In 1996, Veillon's executive council agreed to make a contribution of 35,000 Swiss Francs to AFXB to support its ongoing child welfare programmes, which included the implementation of the pilot monitoring programme of Veillon's principal suppliers in India. Prior to this, AFXB had received no compensation from Veillon. The executive council also approved AFXB's recommendation to support MALA, a non-profit foundation which had developed an innovative project for working children in the carpet-weaving region of India, providing basic education to the children, along with hot meals and basic health care.

Box 6.16. The World Federation of the Sporting Goods Industry

The World Federation of the Sporting Goods Industry (WPSGI) has made it a priority over the last few years to address child labour concerns. In August 1997, the WFSGI unveiled a model code of conduct which was developed by its Internal Committee on Ethics and Fair Trade. The provisions of this code include the following:

· member companies and the companies to which they subcontract should operate under full compliance with national and local laws, rules, and regulations relevant to their business operations;

· member companies should follow minimum labour standards regardless of the national legal framework, particularly in the areas of forced and child labour, non-discrimination in employment, freedom of association and collective bargaining;

· workers should be paid at least the minimum legal wage or a wage that is consistent with local industry standards, whichever is the greater. Wages should be paid directly to the worker in cash or an equivalent. Information relating to wages should be available to workers in an easily comprehensible form, and wage rates for overtime should be higher than the rates for regular hours of work. Employers should not require a work-week in excess of 60 hours, including overtime, on a regular basis. Workers should have at least 24 consecutive hours rest per week on a regular basis, and should benefit from annual paid leave; and

· member companies should take measures to ensure that no children are employed under 15 years of age (or 14 in countries with insufficiently developed economies and educational facilities), or children who are younger than the age for completing compulsory education if that age is higher than 15. No children should be involved in any employment which jeopardizes their educational, social or cultural development.

The WFSGI also encouraged its members to draw up their own specific codes of ethical conduct, building upon the industry-wide framework.

The IOE takes the view that employers can be more effective in making a positive contribution towards international efforts to eliminate child labour by joining forces with broad national-based coalitions to raise awareness and to provide long-term solutions for working children and their families. The IOE has stated that it will continue to work closely with the ILO's Bureau for Employers' Activities and IPEC to identify best practices of employers in the area of child labour and to provide technical assistance for effective employer action programmes which attack the problem at its roots.

Box 6.17. The Brazilian citrus fruit industry

In 1990, the Brazilian toy manufacturers established the Abrinq Foundation in collaboration with UNICEF to "ensure respect for the rights of the child in compliance with national and international standards". The Foundation aims to promote business involvement in proposals for addressing the commercial exploitation of children through political action in defence of children's rights and through the dissemination of exemplary business actions. As part of the strategy to combat child labour, Abrinq developed a "Child Friendly Corporation Seal" which is awarded to companies who do not employ children under the age of 14.

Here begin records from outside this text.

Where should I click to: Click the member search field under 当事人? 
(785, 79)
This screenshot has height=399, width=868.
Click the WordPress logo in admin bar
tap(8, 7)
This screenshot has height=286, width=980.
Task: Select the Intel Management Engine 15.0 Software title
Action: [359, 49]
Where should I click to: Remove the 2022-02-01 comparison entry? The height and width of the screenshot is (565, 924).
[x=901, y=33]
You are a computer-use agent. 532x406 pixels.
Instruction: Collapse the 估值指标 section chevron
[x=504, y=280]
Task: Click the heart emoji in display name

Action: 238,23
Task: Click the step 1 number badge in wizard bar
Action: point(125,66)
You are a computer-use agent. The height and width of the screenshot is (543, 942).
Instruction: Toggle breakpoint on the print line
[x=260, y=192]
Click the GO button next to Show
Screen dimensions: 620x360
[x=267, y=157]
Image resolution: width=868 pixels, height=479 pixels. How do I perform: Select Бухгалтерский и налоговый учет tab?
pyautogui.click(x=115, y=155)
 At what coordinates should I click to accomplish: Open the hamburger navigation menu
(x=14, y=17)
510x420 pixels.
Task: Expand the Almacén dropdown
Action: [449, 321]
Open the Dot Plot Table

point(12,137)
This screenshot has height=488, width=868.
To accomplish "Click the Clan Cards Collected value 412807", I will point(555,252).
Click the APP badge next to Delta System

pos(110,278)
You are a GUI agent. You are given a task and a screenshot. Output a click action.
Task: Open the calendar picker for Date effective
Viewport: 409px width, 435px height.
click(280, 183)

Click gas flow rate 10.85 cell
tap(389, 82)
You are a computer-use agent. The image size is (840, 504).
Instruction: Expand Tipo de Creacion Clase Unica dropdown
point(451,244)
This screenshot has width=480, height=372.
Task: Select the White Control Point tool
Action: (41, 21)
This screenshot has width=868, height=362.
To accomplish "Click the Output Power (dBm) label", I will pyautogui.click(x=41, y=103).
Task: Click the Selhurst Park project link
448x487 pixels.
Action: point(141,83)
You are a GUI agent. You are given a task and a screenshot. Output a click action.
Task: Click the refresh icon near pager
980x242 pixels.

The Abrinq Foundation approached potential partners at the national level, among which was the Citrus Fruit Exporters (ABECITRUS). Following initial contact, ABECITRUS called for a meeting of its members to discuss with the Abrinq Working Group for Children and Adolescents the development of a campaign for the eradication of child labourers in the citrus fruit industry.

On 28 May 1996, ABECITRUS signed a "Terms of Commitment" document with Abrinq and the State Government to collaborate with them in their campaign to eradicate child labour in rural activities and in their actions to provide schooling for all children and adolescents under the age of 14. In this agreement ABECITRUS and Abrinq agreed to:

· recommend to its associates that they require all suppliers and other components of the production network not to employ children in the production chain;

· initiate action to keep children at school;

· collaborate in the development of action to promote professional training for adolescents with a view to their integration into the formal job market; and

· lend support to the initiatives of the State Government, municipal councils and nongovernmental entities for joint participation in actions foreseen under the present commitment.

The Terms of Commitment indicated that failure to comply with these stipulations would result in the termination of business and service contracts.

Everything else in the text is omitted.